[start of Records shown]

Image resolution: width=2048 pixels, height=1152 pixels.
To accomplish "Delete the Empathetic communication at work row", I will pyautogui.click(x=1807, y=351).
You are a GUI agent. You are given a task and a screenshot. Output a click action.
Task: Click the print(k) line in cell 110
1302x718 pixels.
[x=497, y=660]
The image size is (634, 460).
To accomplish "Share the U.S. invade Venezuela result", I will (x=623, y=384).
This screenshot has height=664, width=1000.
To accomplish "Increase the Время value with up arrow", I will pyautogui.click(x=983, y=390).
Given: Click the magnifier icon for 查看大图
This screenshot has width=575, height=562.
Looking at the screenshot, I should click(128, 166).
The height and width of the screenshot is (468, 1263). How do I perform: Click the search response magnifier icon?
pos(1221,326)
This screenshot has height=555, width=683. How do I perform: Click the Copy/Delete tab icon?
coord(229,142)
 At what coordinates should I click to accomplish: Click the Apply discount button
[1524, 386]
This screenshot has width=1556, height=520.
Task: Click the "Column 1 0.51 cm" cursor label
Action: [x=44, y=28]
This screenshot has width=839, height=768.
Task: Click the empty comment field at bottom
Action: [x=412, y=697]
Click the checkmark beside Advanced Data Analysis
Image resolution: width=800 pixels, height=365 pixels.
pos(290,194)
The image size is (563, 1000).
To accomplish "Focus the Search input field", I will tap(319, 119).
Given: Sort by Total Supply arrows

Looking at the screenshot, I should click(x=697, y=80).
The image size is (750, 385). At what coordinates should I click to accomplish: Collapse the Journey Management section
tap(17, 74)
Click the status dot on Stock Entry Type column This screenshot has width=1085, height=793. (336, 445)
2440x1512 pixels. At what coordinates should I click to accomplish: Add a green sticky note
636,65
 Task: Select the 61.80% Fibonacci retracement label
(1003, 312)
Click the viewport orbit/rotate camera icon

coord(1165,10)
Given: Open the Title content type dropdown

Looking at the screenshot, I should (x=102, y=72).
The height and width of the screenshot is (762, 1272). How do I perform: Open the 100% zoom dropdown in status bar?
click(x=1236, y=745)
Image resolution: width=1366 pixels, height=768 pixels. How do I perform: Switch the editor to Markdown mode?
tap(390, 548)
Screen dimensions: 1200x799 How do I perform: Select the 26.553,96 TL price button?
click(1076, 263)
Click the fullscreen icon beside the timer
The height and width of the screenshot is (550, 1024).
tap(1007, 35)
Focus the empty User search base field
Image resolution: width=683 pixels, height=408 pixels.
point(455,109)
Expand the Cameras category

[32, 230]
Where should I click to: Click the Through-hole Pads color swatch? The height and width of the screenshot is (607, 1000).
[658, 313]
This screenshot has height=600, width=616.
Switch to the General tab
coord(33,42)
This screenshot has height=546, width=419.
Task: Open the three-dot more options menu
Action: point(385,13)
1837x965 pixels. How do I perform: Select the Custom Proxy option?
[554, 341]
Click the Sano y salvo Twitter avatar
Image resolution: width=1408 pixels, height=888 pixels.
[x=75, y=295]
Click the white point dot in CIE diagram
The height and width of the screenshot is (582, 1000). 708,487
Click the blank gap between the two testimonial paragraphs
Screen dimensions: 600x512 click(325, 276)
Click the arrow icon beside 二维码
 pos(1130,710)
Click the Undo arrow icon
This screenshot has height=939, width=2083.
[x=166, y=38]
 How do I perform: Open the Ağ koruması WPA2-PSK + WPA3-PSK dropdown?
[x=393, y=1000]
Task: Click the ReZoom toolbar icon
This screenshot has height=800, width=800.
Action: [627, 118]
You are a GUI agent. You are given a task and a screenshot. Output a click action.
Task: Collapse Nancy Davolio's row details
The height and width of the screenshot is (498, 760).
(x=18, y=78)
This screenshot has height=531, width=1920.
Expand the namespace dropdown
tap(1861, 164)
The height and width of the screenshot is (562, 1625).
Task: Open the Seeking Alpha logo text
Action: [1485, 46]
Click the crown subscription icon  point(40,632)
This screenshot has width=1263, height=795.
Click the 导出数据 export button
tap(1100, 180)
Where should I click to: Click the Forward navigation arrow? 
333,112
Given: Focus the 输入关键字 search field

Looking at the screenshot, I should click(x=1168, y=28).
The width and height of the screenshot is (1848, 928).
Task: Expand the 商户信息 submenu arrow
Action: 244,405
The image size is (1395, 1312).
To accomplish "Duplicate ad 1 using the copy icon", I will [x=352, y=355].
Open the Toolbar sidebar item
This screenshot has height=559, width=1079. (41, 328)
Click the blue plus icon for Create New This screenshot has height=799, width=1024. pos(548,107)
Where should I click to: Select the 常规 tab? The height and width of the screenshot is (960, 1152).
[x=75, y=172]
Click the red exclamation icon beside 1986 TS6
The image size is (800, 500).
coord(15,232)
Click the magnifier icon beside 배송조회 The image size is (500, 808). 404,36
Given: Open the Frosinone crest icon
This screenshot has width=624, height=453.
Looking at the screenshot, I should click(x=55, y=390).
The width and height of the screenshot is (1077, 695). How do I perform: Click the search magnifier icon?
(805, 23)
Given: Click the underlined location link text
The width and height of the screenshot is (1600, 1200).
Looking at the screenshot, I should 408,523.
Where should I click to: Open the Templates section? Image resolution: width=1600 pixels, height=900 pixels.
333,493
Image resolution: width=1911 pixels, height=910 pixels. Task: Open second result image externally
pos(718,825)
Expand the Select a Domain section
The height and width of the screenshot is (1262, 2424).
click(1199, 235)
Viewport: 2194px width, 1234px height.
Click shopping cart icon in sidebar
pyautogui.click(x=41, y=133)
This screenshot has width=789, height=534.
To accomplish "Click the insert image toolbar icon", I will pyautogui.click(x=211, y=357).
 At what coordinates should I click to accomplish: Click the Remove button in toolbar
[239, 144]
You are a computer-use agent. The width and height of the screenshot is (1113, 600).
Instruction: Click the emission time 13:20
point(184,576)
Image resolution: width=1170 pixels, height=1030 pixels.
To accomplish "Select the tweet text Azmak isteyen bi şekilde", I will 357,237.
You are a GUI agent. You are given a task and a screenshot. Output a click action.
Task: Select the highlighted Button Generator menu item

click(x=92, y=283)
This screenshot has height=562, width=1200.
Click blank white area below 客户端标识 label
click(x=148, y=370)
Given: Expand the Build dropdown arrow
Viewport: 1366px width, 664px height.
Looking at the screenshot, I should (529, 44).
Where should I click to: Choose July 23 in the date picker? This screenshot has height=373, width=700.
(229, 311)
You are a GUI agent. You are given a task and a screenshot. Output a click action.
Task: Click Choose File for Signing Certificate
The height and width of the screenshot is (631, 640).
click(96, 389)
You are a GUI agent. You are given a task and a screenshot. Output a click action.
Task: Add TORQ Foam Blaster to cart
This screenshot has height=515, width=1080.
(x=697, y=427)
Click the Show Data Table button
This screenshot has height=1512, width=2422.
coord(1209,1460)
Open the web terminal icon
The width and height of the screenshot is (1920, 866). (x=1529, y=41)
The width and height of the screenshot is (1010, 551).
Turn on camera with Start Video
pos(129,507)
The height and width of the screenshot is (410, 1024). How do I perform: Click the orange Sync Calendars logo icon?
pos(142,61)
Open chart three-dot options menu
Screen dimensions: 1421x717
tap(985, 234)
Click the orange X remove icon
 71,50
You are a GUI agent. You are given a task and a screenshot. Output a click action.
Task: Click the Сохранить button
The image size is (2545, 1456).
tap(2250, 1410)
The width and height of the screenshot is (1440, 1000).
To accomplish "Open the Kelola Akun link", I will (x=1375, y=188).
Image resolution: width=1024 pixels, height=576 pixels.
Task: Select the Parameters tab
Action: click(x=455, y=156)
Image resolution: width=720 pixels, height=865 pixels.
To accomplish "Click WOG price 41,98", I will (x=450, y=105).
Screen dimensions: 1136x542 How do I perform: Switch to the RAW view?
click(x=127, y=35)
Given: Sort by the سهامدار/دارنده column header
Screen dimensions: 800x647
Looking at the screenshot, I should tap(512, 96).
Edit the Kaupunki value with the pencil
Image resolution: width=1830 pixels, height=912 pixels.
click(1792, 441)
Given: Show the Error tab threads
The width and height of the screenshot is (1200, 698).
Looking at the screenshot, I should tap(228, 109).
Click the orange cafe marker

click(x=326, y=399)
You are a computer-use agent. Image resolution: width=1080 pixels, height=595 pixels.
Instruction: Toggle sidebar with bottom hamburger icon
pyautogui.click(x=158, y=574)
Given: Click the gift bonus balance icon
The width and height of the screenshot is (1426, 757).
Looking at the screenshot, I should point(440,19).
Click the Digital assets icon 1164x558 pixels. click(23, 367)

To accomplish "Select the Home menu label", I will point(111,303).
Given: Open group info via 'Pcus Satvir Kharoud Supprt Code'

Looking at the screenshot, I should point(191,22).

[end of Records shown]

* Task description: Output as a JSON list of strings the lines from the line with "Task: Select the 61.80%" up to and including the line with "Looking at the screenshot, I should (x=102, y=72).", one string per line, leaving out blank lines.

* Completed exercise:
[
  " Task: Select the 61.80% Fibonacci retracement label",
  "(1003, 312)",
  "Click the viewport orbit/rotate camera icon",
  "coord(1165,10)",
  "Given: Open the Title content type dropdown",
  "Looking at the screenshot, I should (x=102, y=72)."
]